REQUIRED WORK>
Please give again, word for word, the line that contains "[button] (728, 1264)" and every line after it to the end of the data, with no other lines.

Records contained in a dataset:
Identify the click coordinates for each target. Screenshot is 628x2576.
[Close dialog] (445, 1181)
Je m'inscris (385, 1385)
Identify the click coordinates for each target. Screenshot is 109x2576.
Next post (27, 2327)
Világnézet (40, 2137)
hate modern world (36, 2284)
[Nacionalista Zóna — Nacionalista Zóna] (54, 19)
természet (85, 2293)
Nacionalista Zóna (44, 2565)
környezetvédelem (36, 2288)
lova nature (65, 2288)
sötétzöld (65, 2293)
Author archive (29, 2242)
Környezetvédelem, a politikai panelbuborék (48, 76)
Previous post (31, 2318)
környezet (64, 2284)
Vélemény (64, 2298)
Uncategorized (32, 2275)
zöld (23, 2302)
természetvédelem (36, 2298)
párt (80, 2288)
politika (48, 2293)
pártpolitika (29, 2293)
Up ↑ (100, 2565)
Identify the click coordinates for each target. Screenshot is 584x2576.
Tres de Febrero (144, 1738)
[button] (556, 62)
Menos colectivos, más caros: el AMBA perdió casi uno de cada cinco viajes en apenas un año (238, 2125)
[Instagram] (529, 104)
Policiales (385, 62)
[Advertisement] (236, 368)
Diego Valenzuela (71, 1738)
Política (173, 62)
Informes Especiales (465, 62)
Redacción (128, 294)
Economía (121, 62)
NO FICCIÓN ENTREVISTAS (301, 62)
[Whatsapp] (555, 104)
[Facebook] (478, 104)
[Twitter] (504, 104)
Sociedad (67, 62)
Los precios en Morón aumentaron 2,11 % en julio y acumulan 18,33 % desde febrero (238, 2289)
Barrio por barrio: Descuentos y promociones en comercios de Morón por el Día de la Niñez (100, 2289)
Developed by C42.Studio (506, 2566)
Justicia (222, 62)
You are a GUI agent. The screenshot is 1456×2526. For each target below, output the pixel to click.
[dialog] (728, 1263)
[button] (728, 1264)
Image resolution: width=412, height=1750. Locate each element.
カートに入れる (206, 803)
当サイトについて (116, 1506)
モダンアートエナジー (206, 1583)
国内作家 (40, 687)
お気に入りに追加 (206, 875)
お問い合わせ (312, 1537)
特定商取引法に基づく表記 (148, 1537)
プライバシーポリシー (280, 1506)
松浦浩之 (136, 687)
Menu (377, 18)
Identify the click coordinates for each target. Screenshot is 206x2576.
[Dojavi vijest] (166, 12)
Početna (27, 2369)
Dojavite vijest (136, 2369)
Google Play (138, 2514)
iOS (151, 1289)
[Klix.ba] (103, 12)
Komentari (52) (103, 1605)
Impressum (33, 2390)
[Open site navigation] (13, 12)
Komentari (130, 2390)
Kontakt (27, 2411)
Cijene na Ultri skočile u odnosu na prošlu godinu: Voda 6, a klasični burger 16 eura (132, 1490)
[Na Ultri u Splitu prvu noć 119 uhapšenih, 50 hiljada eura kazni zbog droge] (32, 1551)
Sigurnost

RESPONSE>
[button] (728, 1264)
Image resolution: width=412, height=1750. Locate each element.
カートに入れる (206, 803)
当サイトについて (116, 1506)
モダンアートエナジー (206, 1583)
国内作家 (40, 687)
お気に入りに追加 (206, 875)
お問い合わせ (312, 1537)
特定商取引法に基づく表記 (148, 1537)
プライバシーポリシー (280, 1506)
松浦浩之 (136, 687)
Menu (377, 18)
Identify the click coordinates for each target. Screenshot is 206x2576.
[Dojavi vijest] (166, 12)
Početna (27, 2369)
Dojavite vijest (136, 2369)
Google Play (138, 2514)
iOS (151, 1289)
[Klix.ba] (103, 12)
Komentari (52) (103, 1605)
Impressum (33, 2390)
[Open site navigation] (13, 12)
Komentari (130, 2390)
Kontakt (27, 2411)
Cijene na Ultri skočile u odnosu na prošlu godinu: Voda 6, a klasični burger 16 eura (132, 1490)
[Na Ultri u Splitu prvu noć 119 uhapšenih, 50 hiljada eura kazni zbog droge] (32, 1551)
Sigurnost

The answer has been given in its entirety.